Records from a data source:
┄┄┄┄┄┄┄┄┄┄
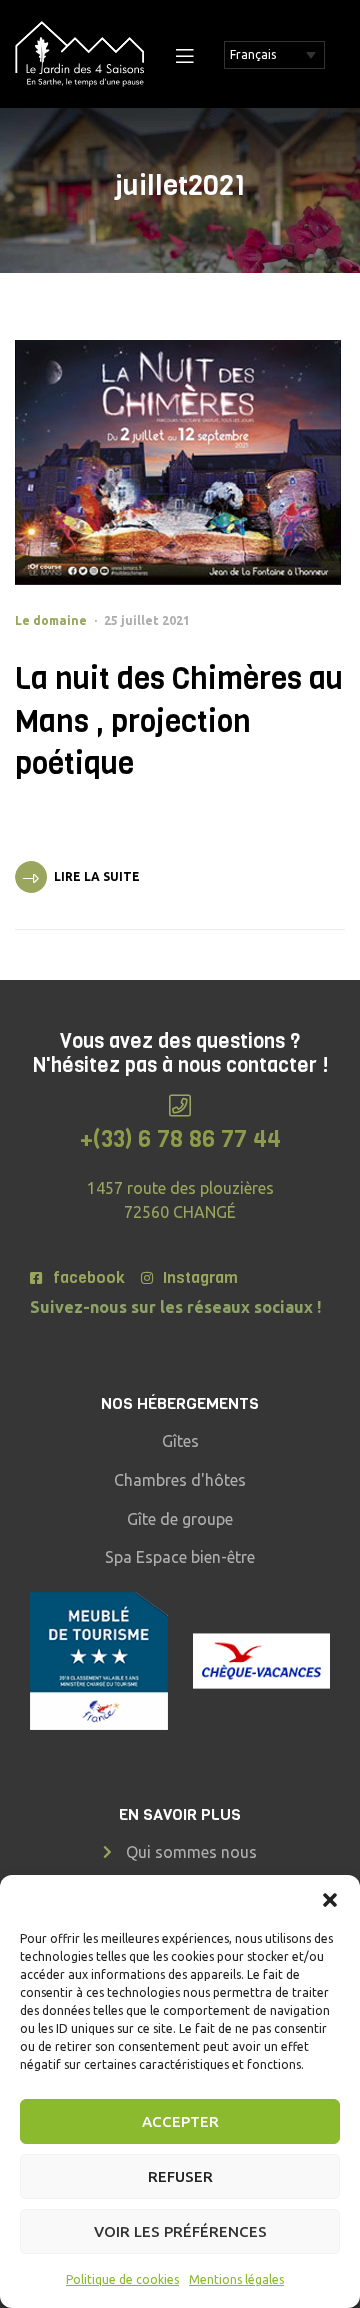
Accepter (180, 2121)
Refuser (180, 2176)
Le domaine (51, 620)
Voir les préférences (180, 2231)
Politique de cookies (122, 2279)
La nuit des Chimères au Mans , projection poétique (179, 721)
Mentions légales (236, 2279)
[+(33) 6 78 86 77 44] (180, 1105)
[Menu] (184, 54)
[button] (330, 1900)
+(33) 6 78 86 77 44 (180, 1139)
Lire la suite (97, 876)
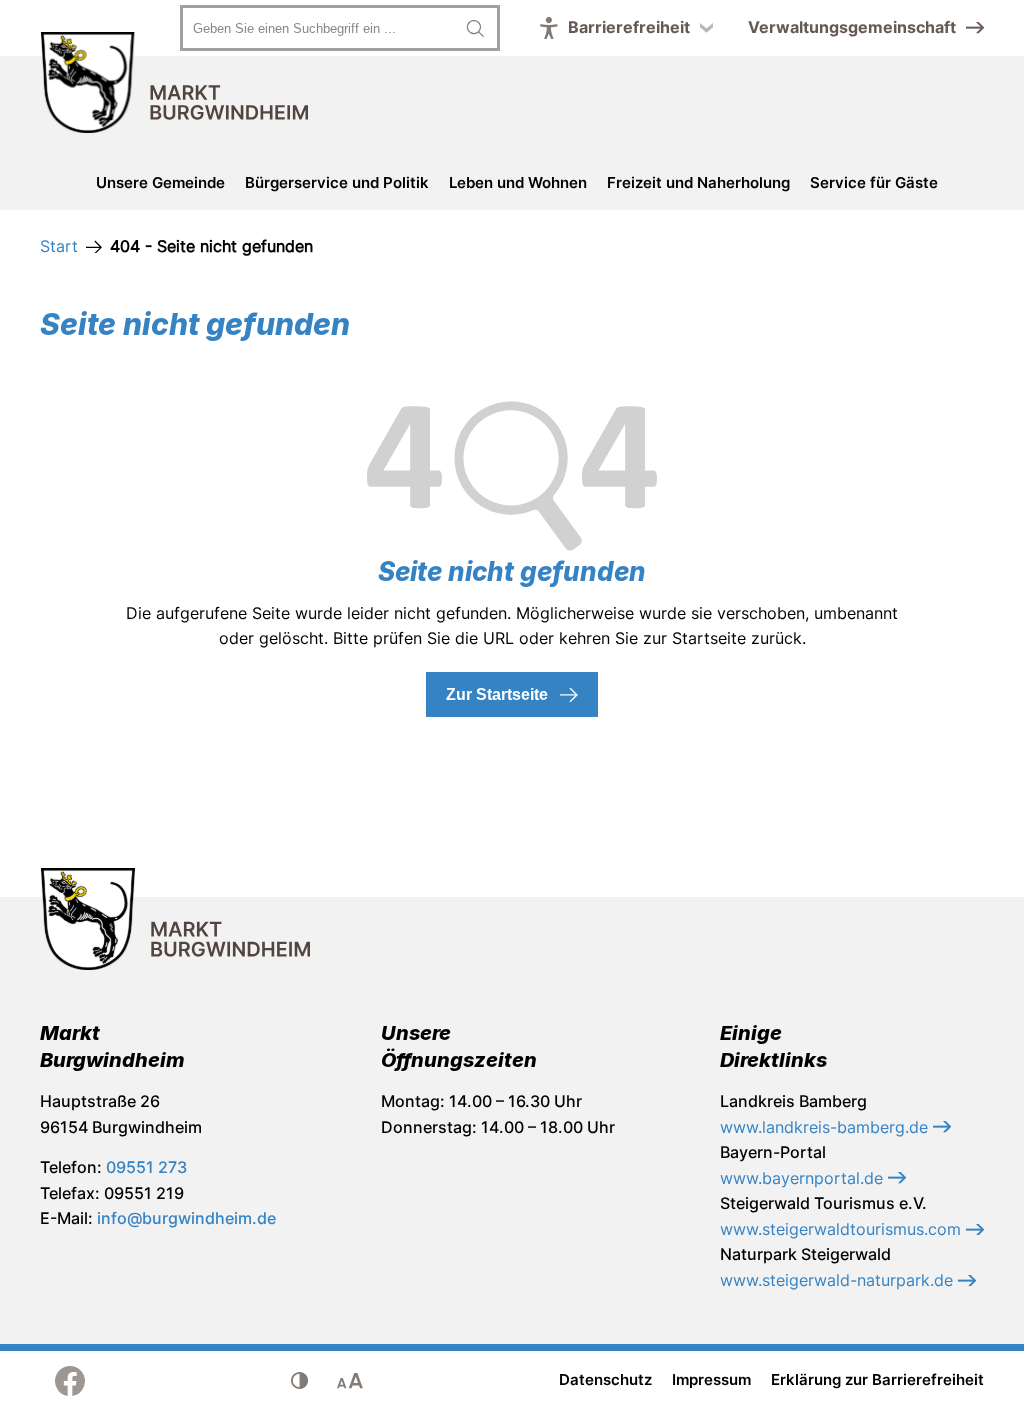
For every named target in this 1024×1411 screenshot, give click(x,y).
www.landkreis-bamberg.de (826, 1127)
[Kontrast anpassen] (300, 1381)
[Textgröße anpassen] (350, 1381)
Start (59, 246)
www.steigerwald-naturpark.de (839, 1280)
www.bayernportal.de (804, 1178)
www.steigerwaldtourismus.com (843, 1229)
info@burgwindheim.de (186, 1218)
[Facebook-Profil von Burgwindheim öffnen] (70, 1381)
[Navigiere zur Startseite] (175, 86)
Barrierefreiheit (629, 27)
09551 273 (146, 1167)
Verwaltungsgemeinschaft (852, 27)
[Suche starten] (475, 28)
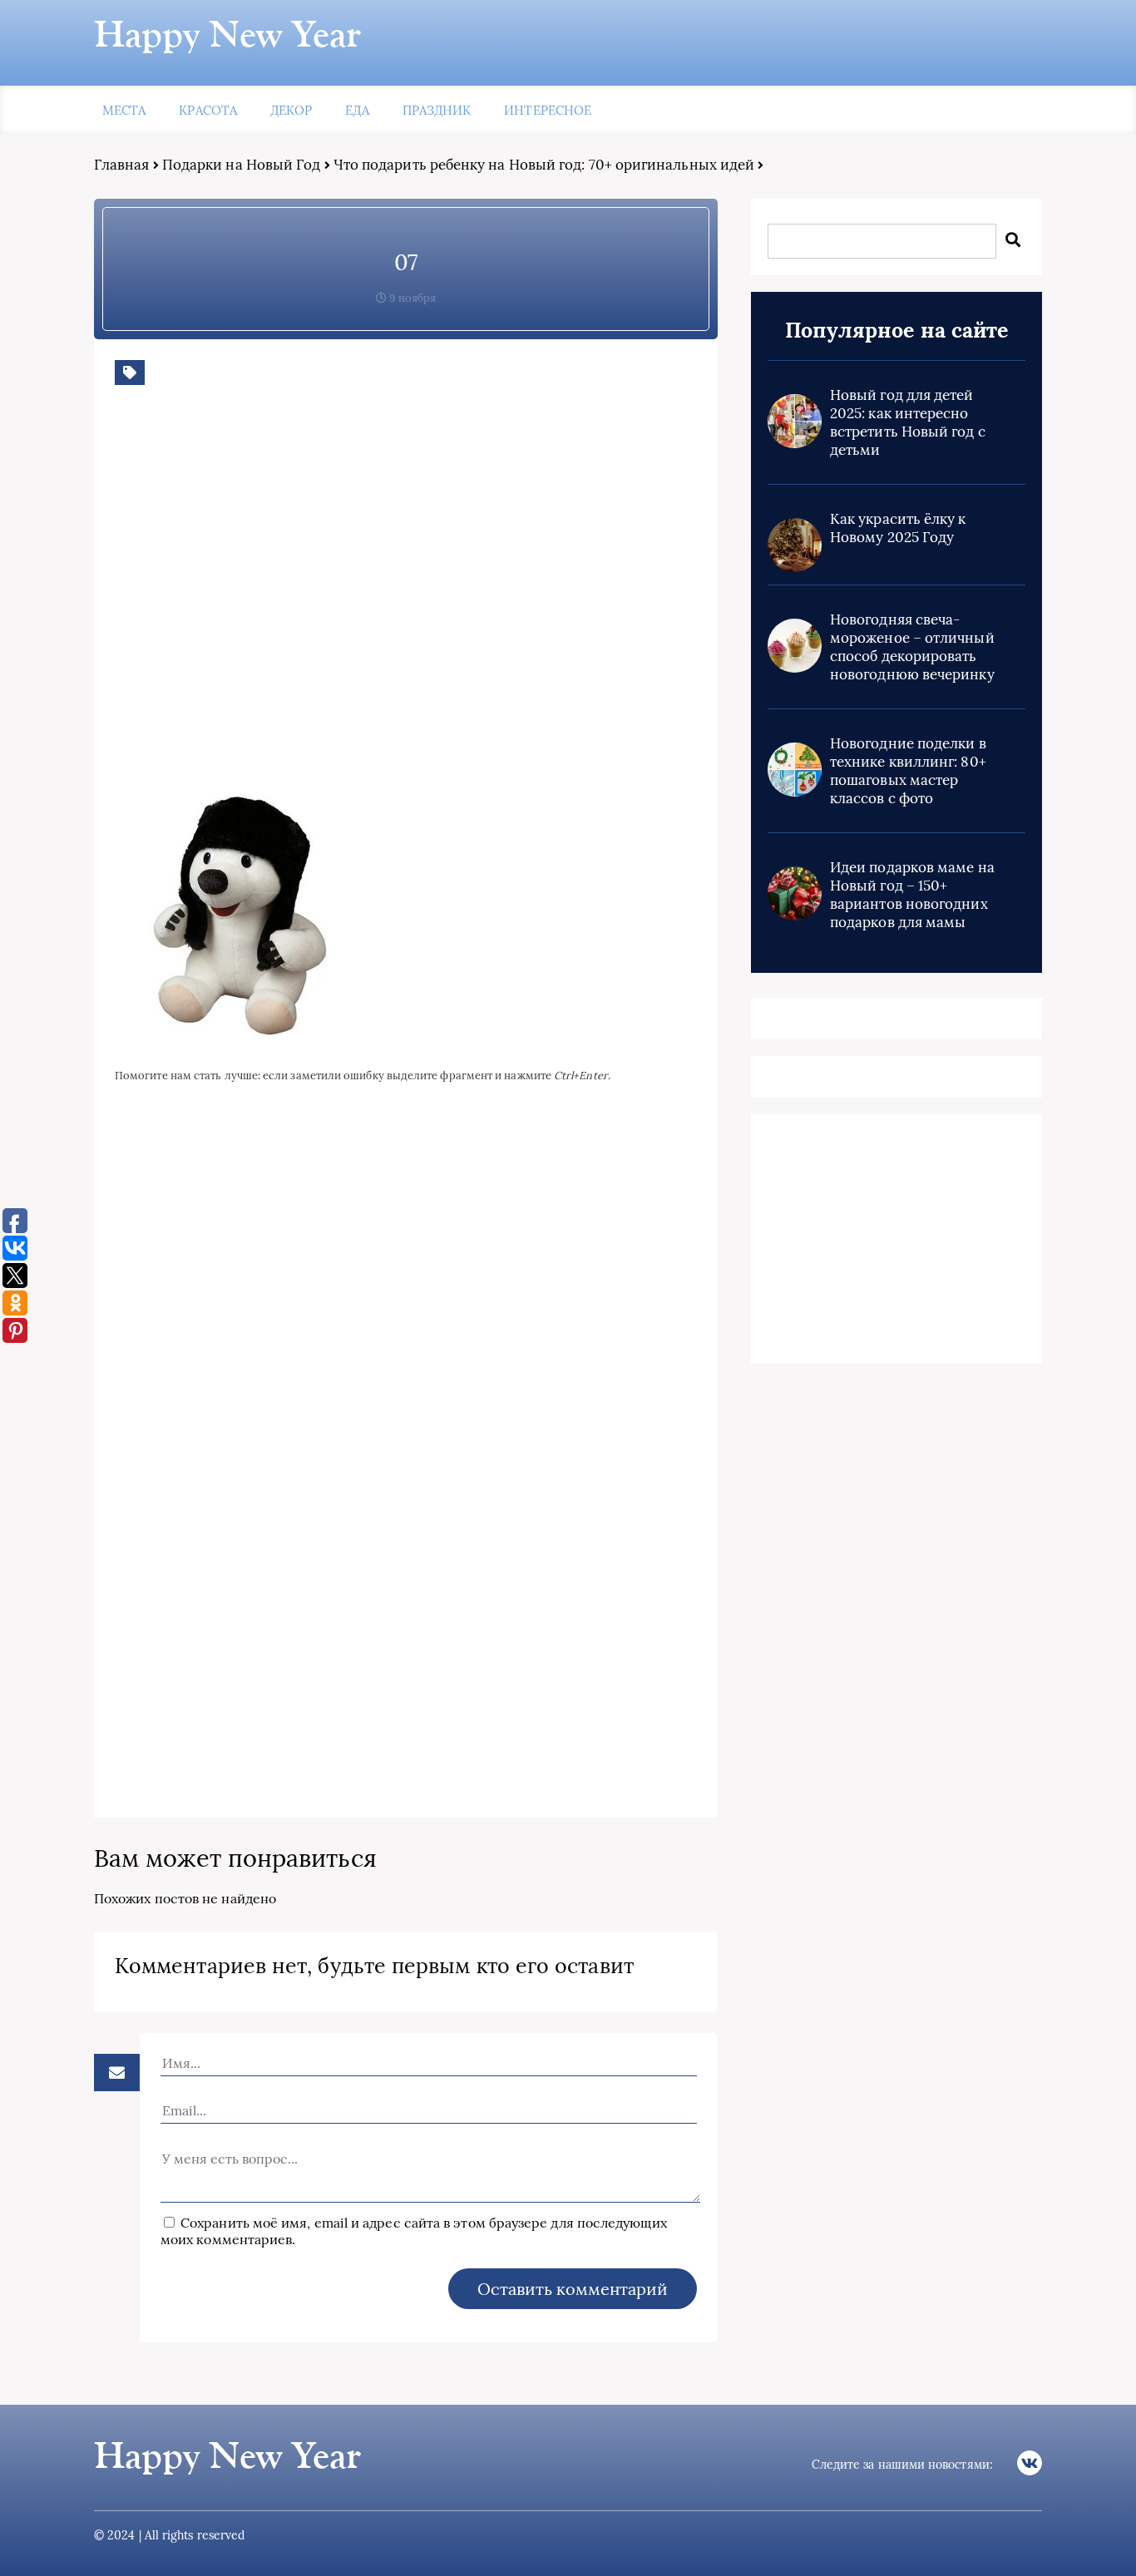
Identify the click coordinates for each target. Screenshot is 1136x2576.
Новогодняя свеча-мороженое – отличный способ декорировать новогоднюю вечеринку (912, 646)
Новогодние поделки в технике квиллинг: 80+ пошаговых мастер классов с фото (908, 770)
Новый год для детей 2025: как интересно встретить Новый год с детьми (907, 422)
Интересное (547, 110)
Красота (208, 110)
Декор (291, 110)
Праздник (437, 110)
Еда (356, 110)
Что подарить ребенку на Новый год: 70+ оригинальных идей (543, 164)
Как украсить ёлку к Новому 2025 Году (898, 528)
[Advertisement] (356, 601)
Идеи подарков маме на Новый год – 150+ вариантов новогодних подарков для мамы (912, 894)
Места (124, 110)
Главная (122, 164)
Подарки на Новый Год (241, 164)
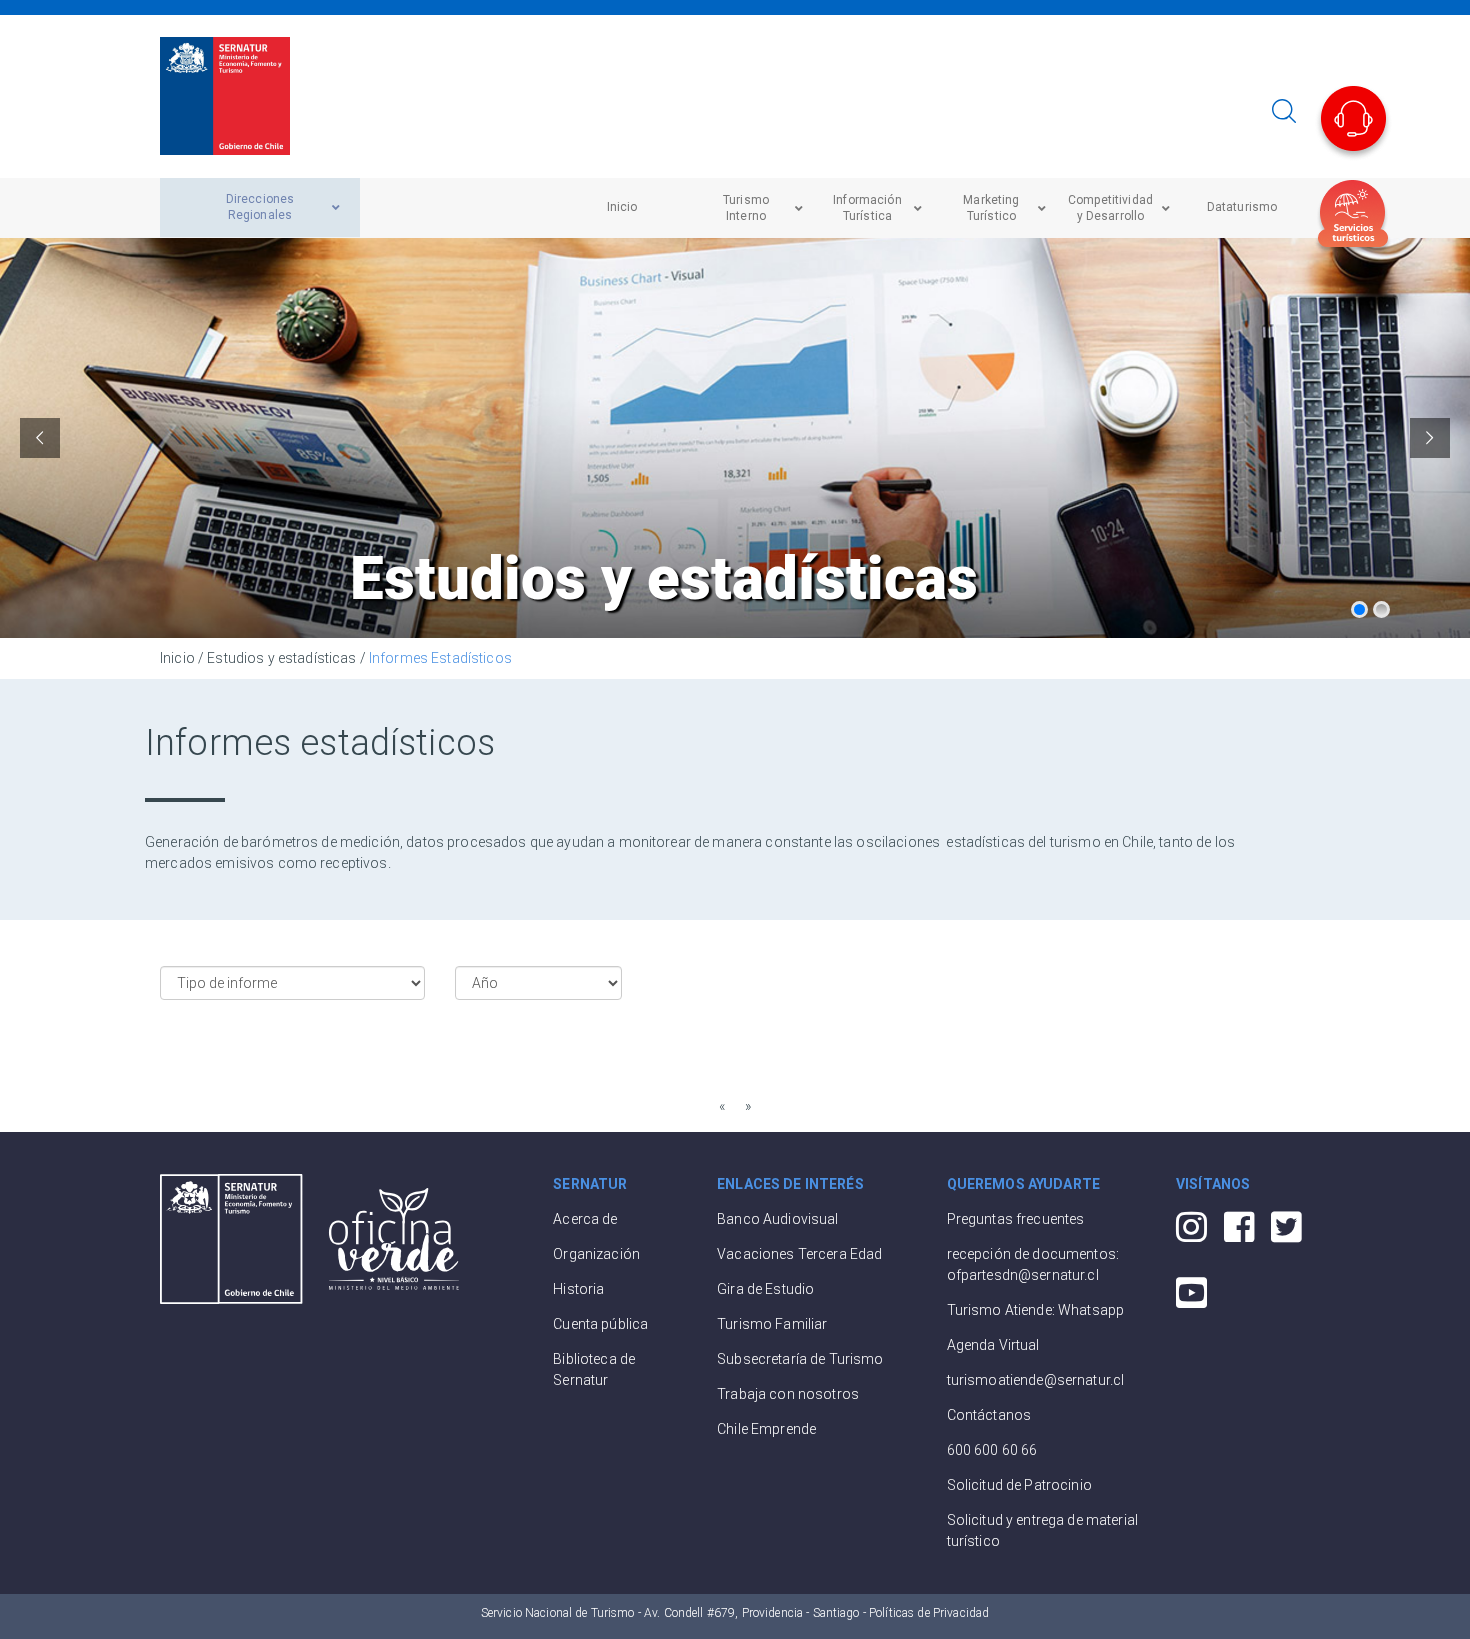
┄┄┄┄┄┄┄┄┄┄
Problem requirements. The copy should hold only the lines from the one with "Start (59, 246)" through the one with "Главная (122, 164)", exactly as they stand above. Leave out the pictures.

Answer for this exercise.
Start (59, 246)
www.steigerwald-naturpark.de (839, 1280)
www.bayernportal.de (804, 1178)
www.steigerwaldtourismus.com (843, 1229)
info@burgwindheim.de (186, 1218)
[Facebook-Profil von Burgwindheim öffnen] (70, 1381)
[Navigiere zur Startseite] (175, 86)
Barrierefreiheit (629, 27)
09551 273 (146, 1167)
Verwaltungsgemeinschaft (852, 27)
[Suche starten] (475, 28)
Identify the click coordinates for each target. Screenshot is 1136x2576.
Новогодняя свеча-мороженое – отличный способ декорировать новогоднюю вечеринку (912, 646)
Новогодние поделки в технике квиллинг: 80+ пошаговых мастер классов с фото (908, 770)
Новый год для детей 2025: как интересно встретить Новый год с детьми (907, 422)
Интересное (547, 110)
Красота (208, 110)
Декор (291, 110)
Праздник (437, 110)
Еда (356, 110)
Что подарить ребенку на Новый год: 70+ оригинальных идей (543, 164)
Как украсить ёлку к Новому 2025 Году (898, 528)
[Advertisement] (356, 601)
Идеи подарков маме на Новый год – 150+ вариантов новогодних подарков для мамы (912, 894)
Места (124, 110)
Главная (122, 164)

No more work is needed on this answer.